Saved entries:
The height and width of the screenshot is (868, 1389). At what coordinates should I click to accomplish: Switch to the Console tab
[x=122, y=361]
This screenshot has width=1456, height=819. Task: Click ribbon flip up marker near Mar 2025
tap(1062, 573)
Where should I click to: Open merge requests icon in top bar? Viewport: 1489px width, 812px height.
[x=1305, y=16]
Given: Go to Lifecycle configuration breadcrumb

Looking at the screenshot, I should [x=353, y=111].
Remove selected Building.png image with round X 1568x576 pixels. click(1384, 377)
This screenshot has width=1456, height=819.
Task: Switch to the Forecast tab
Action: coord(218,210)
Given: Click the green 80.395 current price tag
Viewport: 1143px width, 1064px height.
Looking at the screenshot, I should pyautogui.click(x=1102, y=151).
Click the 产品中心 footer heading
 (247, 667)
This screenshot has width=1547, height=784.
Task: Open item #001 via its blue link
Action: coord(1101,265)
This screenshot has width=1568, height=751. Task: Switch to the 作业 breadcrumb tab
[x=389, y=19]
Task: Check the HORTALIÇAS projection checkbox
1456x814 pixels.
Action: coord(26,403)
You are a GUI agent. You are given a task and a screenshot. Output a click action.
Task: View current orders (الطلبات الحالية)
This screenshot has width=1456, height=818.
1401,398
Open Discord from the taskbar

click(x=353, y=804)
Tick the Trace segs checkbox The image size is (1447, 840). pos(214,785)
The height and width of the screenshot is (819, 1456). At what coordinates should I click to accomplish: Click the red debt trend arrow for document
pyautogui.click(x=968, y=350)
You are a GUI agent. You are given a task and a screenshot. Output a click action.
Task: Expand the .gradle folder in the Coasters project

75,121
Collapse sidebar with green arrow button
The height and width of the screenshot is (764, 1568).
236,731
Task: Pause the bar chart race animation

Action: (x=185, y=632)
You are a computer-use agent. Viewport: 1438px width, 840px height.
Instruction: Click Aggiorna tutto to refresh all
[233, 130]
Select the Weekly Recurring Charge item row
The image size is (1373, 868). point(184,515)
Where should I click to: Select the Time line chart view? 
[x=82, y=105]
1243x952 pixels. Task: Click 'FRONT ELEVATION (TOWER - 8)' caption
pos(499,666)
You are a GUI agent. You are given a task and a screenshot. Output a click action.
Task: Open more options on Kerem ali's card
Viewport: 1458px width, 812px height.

» **Exercise**: In the data above, how many lines carry the string "current"? Only the number should be given.

» **Output for this task**: 2